Wednesday, September 2, 2009

Allele-specific methylation in the non-inprinted gene

K18 gene is methylated in an allele-specific manner in U937 myelomonocytic cells. Unimprinted genes may also have allele-specific methylation. This allele-specificity may not depend on parental sex.

Discussion
1. Allele specific methylation is maintained during hundreds of cell division or passage. This allele-specific methylation is probably maintained from the generation of the cell line. This indicates that maintenance of methylation is extremely precise.

2. De novo methylase activity is not present at all in the U-937 cells.
De novo methyltransferase activity is obviously present in ES cells. When the hK18 gene is transfected into ES cells, the enhancer of the gene gets methylated.
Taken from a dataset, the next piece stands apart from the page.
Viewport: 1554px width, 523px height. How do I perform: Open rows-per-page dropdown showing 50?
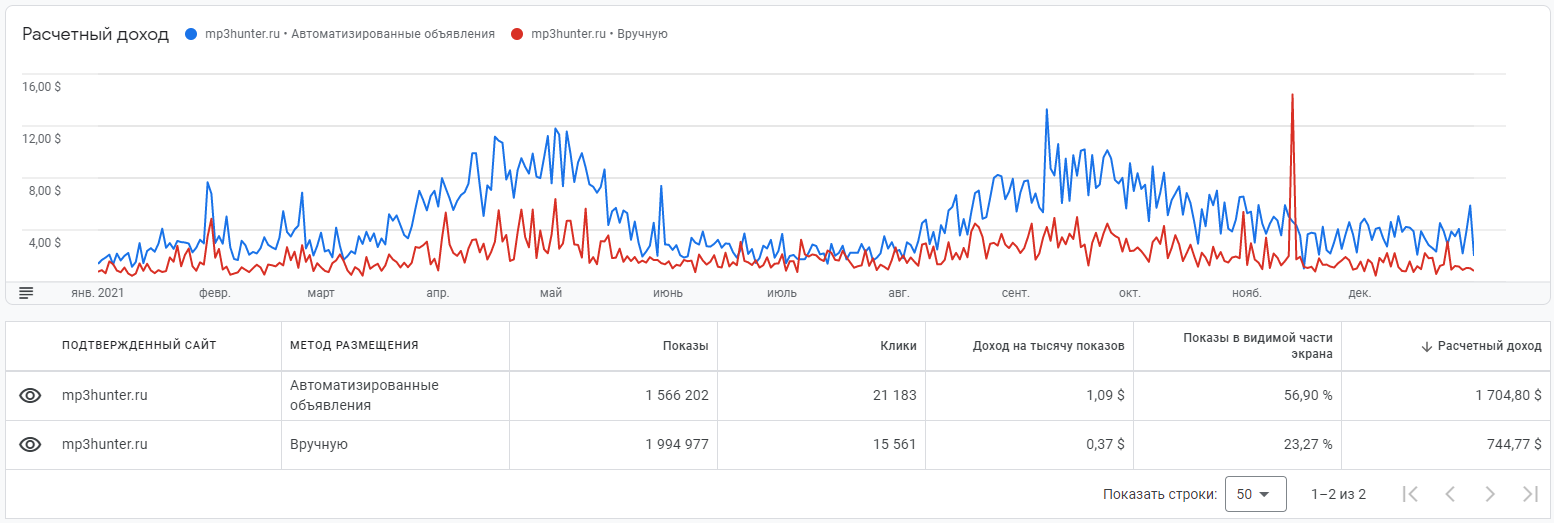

Interestingly, ratio of methylation to non-methylation of the ETS site in exogenously transfected K18 gene is almost the same as that in the endogenous K18 gene.

3. Maintenance methylase activity is present or maybe strong in the cells.

4. Difference in methylation is thought to happen after each division. If these methylation status occurs during long range of cell cultures, pattern of methylation should be the same. However, methylation pattern is random in each cell. Furthermore, maintenance methylase made some mistakes in cells, or the amount of methylation gradually decreases.

5. I do not know what made allele-specific methylation, though.